Why is my pain perpetual, and my wound incurable? it refuseth to be healed; it is truly become unto me as a deceptive spring, as waters that are not reliable.
19 Daarom zegt de HEERE alzo: Zo gij zult wederkeren, zo zal Ik u doen wederkeren; gij zult voor Mijn aangezicht staan; en zo gij het kostelijke van het snode uittrekt, zult gij als Mijn mond zijn; laat hen tot u wederkeren, maar gij zult tot hen niet wederkeren.
Therefore thus hath said the Lord, If thou return, and I bring thee back again, then shalt thou stand before me; and if thou bring forth the precious from the vile, thou shalt be as my mouth: these shall return unto thee; but thou shalt not return unto them.
20 Want Ik heb u tegen dit volk gesteld tot een koperen vasten muur; zij zullen wel tegen u strijden, maar u niet overmogen; want Ik ben met u, om u te behouden en om u uit te rukken, spreekt de HEERE.

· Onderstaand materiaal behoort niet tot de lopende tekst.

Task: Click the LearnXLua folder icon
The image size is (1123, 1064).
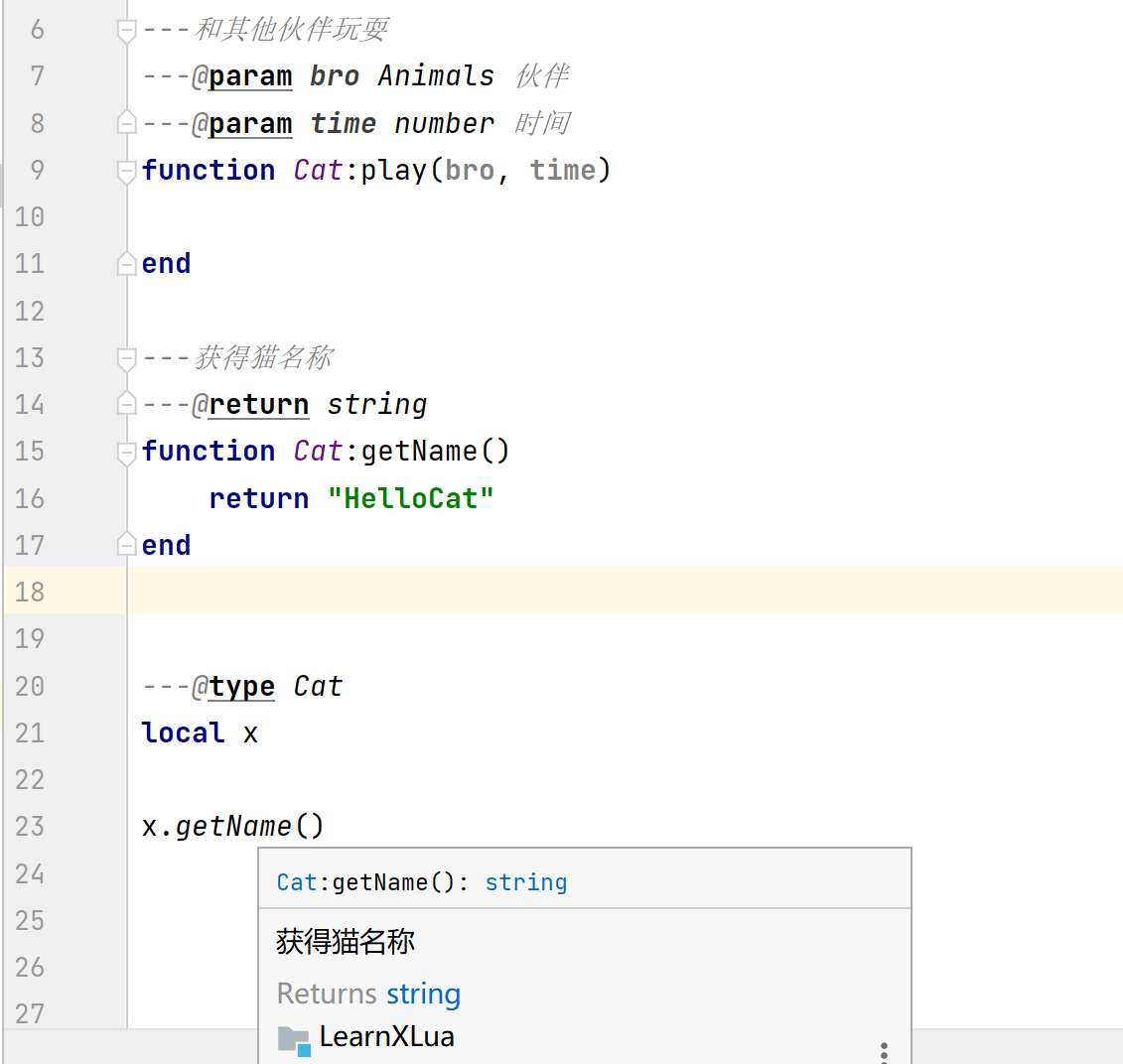Action: (294, 1039)
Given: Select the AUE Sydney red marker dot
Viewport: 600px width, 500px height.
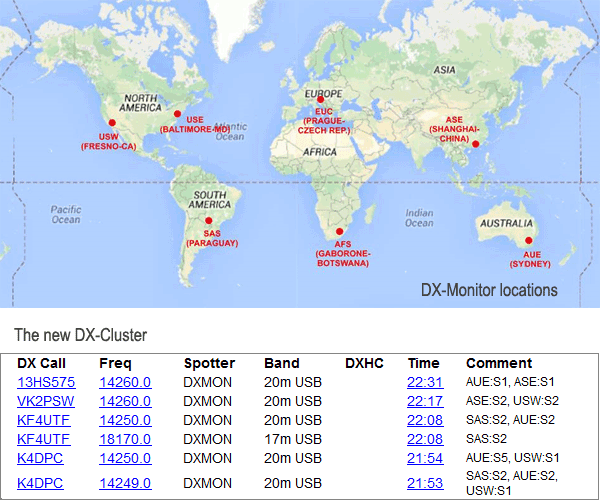Looking at the screenshot, I should [x=528, y=240].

And I will make thee unto this people as a fortified brazen wall; and they will fight against thee, but they shall not prevail against thee; for I am with thee to save thee and to deliver thee, saith the Lord.
21 Ja, Ik zal u rukken uit de hand der bozen, en Ik zal u verlossen uit de handpalm der tirannen.
And I will deliver thee out of the hand of the wicked, and I will redeem thee out of the grasp of the tyrants.